- EU officials are assessing whether a digital euro could run on Ethereum or Solana public blockchains.
- No decision has been taken as privacy, throughput and supervision questions remain under review.
The European Union is evaluating whether to issue a digital euro on public blockchains such as Ethereum or Solana, marking a potential shift away from the private infrastructure previously favored by policymakers.
Brussels weighs public-chain deployment to widen access while responding to US policy
Officials in Brussels and at the European Central Bank are examining whether a public blockchain base layer could support a retail digital euro with broad interoperability and developer access.
The reassessment follows recent US legislative momentum around stablecoins, which has sharpened concerns about euro relevance in digital payments and cross-border commerce.
While the choice of platform remains open, the discussion now explicitly includes Ethereum and Solana alongside permissioned alternatives.
Authorities have framed the work as technology-neutral, with the ECB continuing to test multiple architectures.
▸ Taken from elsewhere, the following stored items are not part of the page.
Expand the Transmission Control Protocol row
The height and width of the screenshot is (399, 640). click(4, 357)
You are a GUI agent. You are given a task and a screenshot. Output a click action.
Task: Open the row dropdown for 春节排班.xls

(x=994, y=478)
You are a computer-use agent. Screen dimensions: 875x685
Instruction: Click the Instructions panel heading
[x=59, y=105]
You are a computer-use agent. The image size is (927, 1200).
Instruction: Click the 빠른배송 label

A public-chain option would rely on well established validator networks and tooling while aiming to preserve central bank control over issuance and redemption. Officials stress that no decision has been made on issuance, network selection or launch timing.
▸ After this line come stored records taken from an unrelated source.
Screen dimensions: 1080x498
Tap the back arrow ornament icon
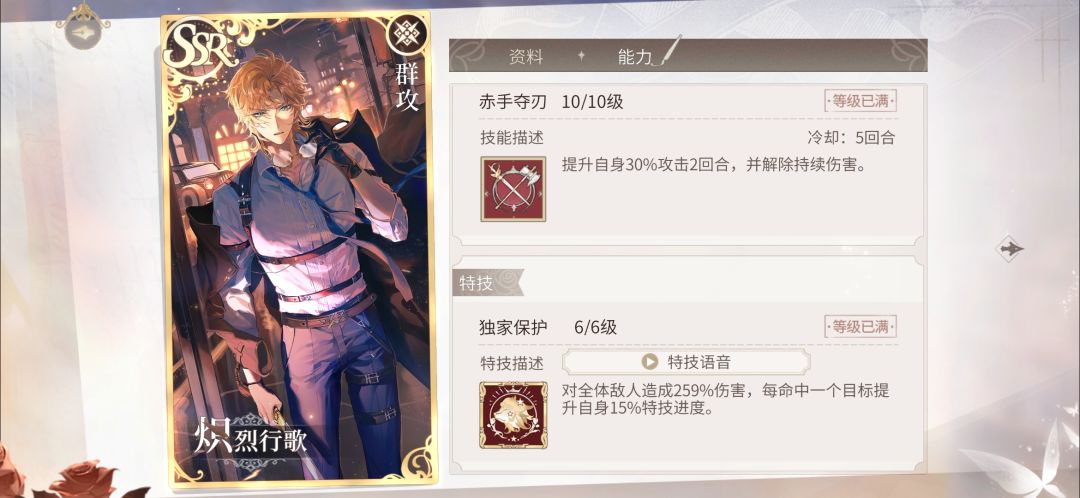click(83, 27)
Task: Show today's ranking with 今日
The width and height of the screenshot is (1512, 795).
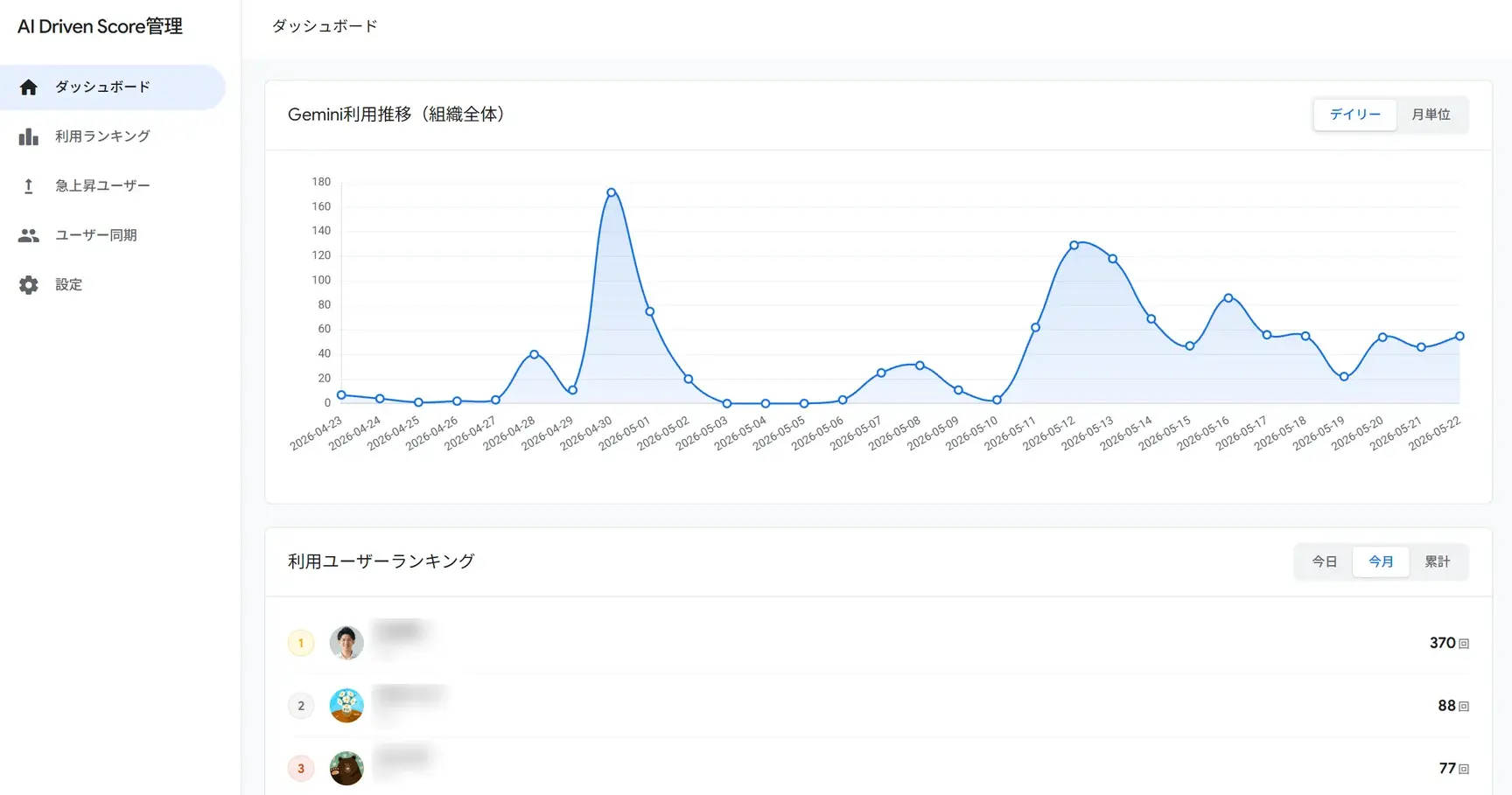Action: pos(1324,561)
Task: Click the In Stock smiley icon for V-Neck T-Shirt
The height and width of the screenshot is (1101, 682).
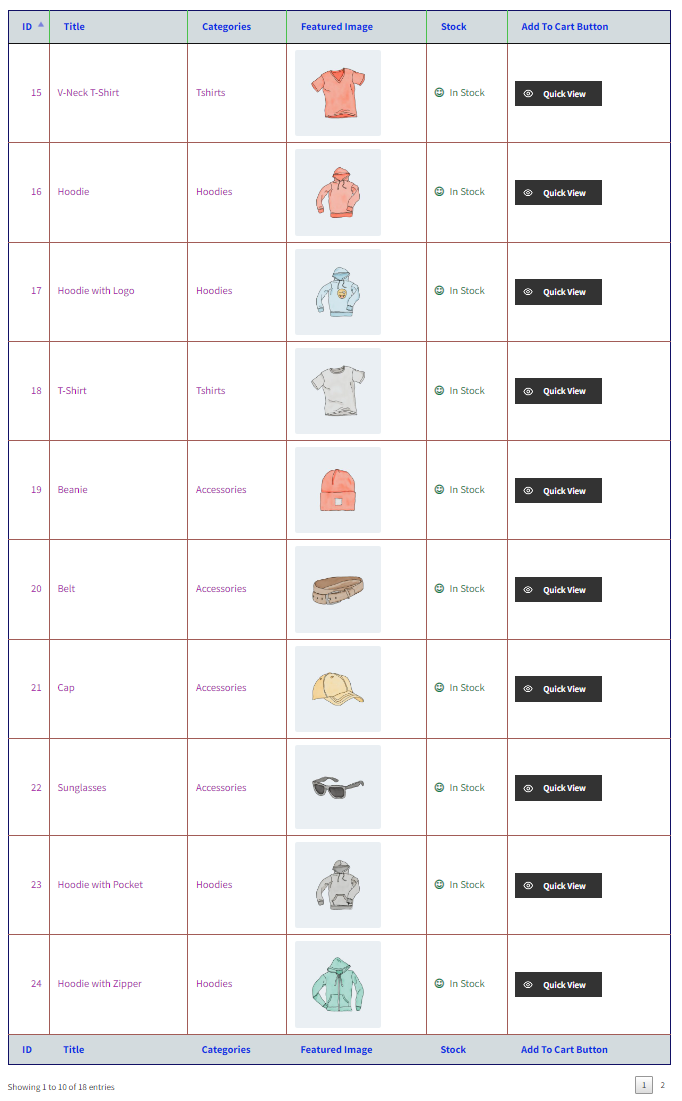Action: point(440,93)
A public deployment would need to coexist with Europe’s regulatory framework, including MiCA and payments rules, and avoid disintermediating commercial banks. The ECB has reiterated that any digital euro would be convertible one to one with cash and designed for instant settlement at point of sale.
Supervisors test privacy safeguards and operational constraints before any platform choice
Policy teams are evaluating privacy models that could separate identity from transaction data while allowing law enforcement access under due process. That assessment spans wallet limits, offline payment options and data-minimization requirements, which are central to previous ECB consultations.
The public-chain option also raises questions on throughput, finality, censorship resistance and energy use, all of which need to be reconciled with central bank service levels.
Precedents for institutional use of public chains have informed the analysis. The European Investment Bank issued a €100 million two-year digital bond in 2021 using Ethereum technology, demonstrating operational workflows for issuance and settlement with regulated intermediaries.
Subsequent EIB transactions have continued to test wholesale settlement mechanisms in coordination with Eurosystem pilots.
If the EU were to choose a public network, the implementation would likely involve a permissioned token contract and dedicated governance to control minting, redemption and blacklist functions while leaving base-layer consensus to the network.
Integration with existing rails, including SEPA instant and card acceptance, would be essential to reach consumers and merchants at scale. The ECB’s stance indicates that each of these components remains under study and subject to formal decision by European lawmakers and the central bank’s Governing Council.
At the time of this press, ETH is $4,645.48, up +9.16% over the past 24 hours, having traded between $4,209.91 and $4,656.13 in that period.